Here are edited excerpts from Jonathan’s conversation with Ben Siegel
“The first time I got involved in any type of party political campaign was back in 2012 with the Obama campaign. I was in Philadelphia at the time and I was seeing how the Republicans in Harrisburg were working to restrict who could vote with the photo ID law. I thought: if people are trying to actively restrict who can vote and I have time, I should spend time trying to help counter that and get better involved with the democratic process.
I moved to Boston in August, 2013 and by my third weekend, I was already volunteering with Felix Arroyo Jr.’s mayoral campaign. Then I ended up on Marty Walsh’s campaign in the general after Felix endorsed Marty, working largely in Mission Hill and Jamaica Plain.

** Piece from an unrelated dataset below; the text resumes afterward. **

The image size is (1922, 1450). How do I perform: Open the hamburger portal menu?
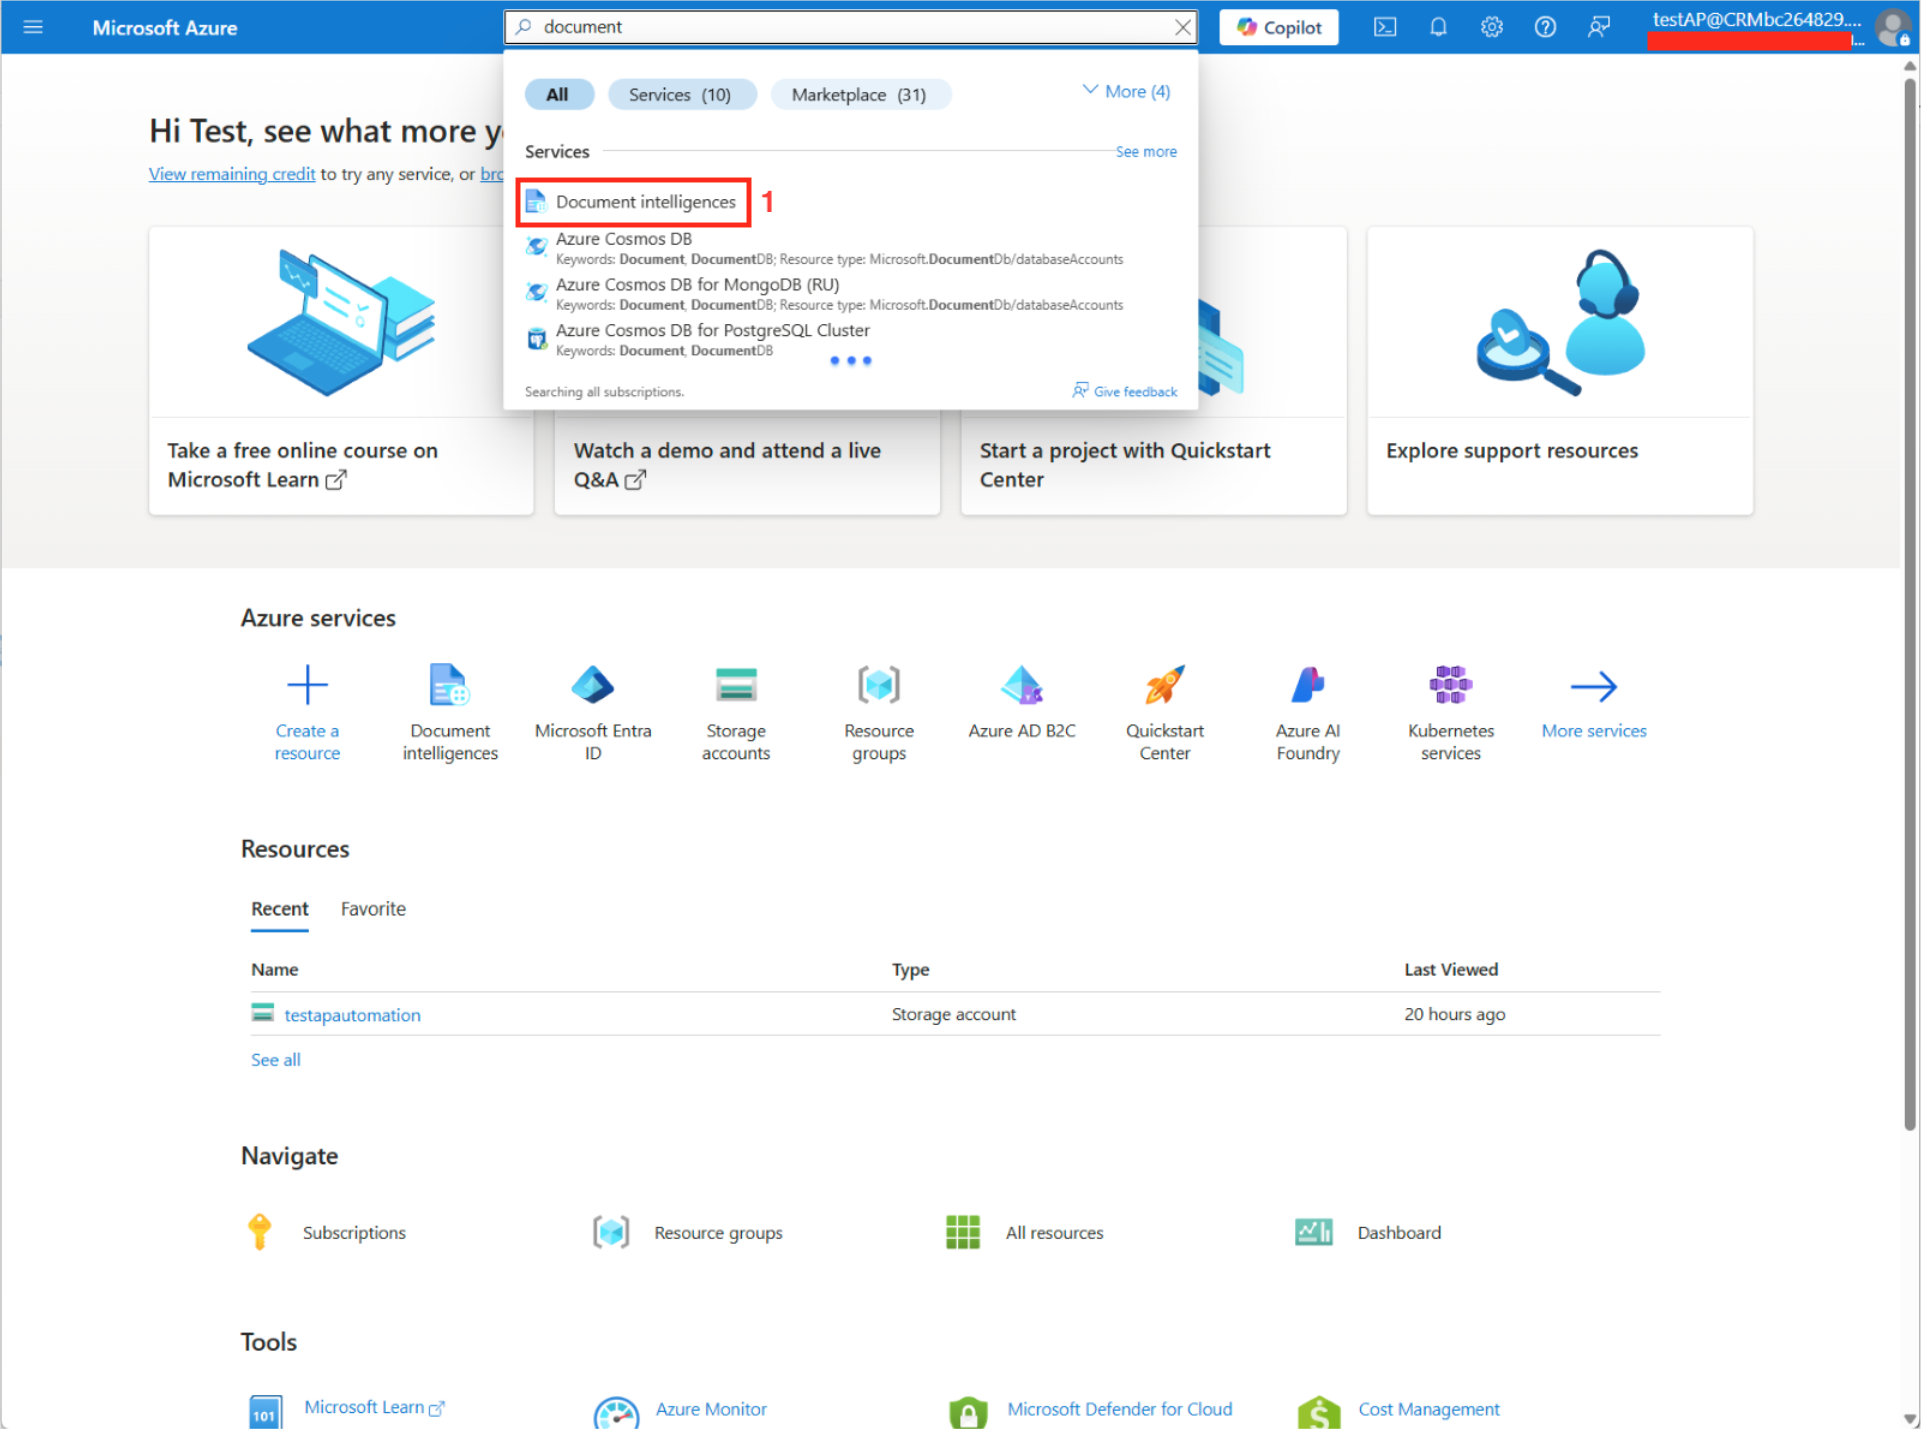33,27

In the 2014 gubernatorial race, I decided to volunteer for Don Berwick’s gubernatorial campaign because he was particularly passionate about single-payer healthcare and other progressive issues. My first experience with Ward 4 was going to the caucus in February of 2014.

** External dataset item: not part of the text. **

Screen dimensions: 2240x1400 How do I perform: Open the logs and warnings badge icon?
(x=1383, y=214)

I remember that Michelle Wu, now our Mayor and then city councilor-at-large, was the timekeeper for speeches at that caucus. You got two minutes. I came in at exactly two minutes and I recall her commenting about how my speech seemed perfectly timed for that purpose. After going to the caucus, I wanted to stay involved. I guess I’m a joiner by nature.
I credit Ward 4 with getting me involved in opposing Boston’s Olympic bid, which was a huge part of 2015. In October of that year, we met at the Fensgate Cooperative and voted to oppose the city’s Olympic bid. It was kind of a cool thing to have as a claim to fame for the Committee, having been early in registering opposition.
Since then, Ward 4’s focus has been vast. We as a Committee are mainly geared to the local and state more so than the national. That’s how I’ve always envisioned the Committee’s work, knowing that the local and state politicians you can get to come to talk to you on a much easier basis than you can like getting a senator to come to your meeting during an election year. Our forums showcase where they stand on key issues, which guides our endorsement votes.
Giving candidates some of their first times speaking to large groups, being able to offer that to people, I think is something really valuable. Knowing that we will ask you some hard questions, but we are largely a friendly crowd to you, that we’re not trying to trip you up. But to be able to offer that space where you’ll have an engaged group of people who are asking you questions about things and if you don’t know the answer to something, you should probably figure it out because you’ll be asked it many other times on the doors and people might not be as forgiving during the quick period that you have on the doors. And then to be able to offer that as a venue both for the people who are on the Committee or people from the neighborhood who want to join and see because you can see candidates grow over time…that’s really fascinating.
One thing that’s wild with Ward 4 is we have more elected officials than any other ward in the city representing us.
There are four state senators that represent part of us and four state representatives and three district councilors. So we actually have a situation where a majority of the city council are people that we can bring in, that we can bring in to talk to us because they represent at least part of our committee. And I am of the mindset to use that as a strength. Rather than just reaching out to the person who represents me by sending them emails or calling their office on different things, we can bring them in person so that we can ask them a number of the questions, have them talk about what they’re up to, and create that avenue for engagement so that people can get either questions answered or unanswered. (That is its own valuable thing when they never answer you.)
We’ve created a civic culture that develops from those meetings where people can learn from each other, that candidates can learn from what you’re asking them, and that elected officials can learn from.
If our Committee wants to show that there’s a force of pressure behind things that are in the platform, then we need to register to our legislators that this is something that we care about and we want you to act on that. When we, as a Committee, endorse something, it shows that there are numbers behind that decision rather than just one person. It is a collection of people and a collection of people with a prominent voice in the community that can then amplify that. One thing that I think that I’ve been able to help us do as chair is to increase our local media presence. When we’ve endorsed a cause or candidate, I’ve often written about it in, say, the Boston Sun or the Fenway News or the South End News. That’s a way of also helping to educate more people in the community as well.
We know that people bring our endorsement flyers with them when they go to the polls. That’s definitely a source of power and one that needs to be attended to: to make sure that that you do the work to make sure that people view the Ward 4 Committee as a good source of information and validation of candidates, but also to make sure you have a robust process for deciding whom to endorse.”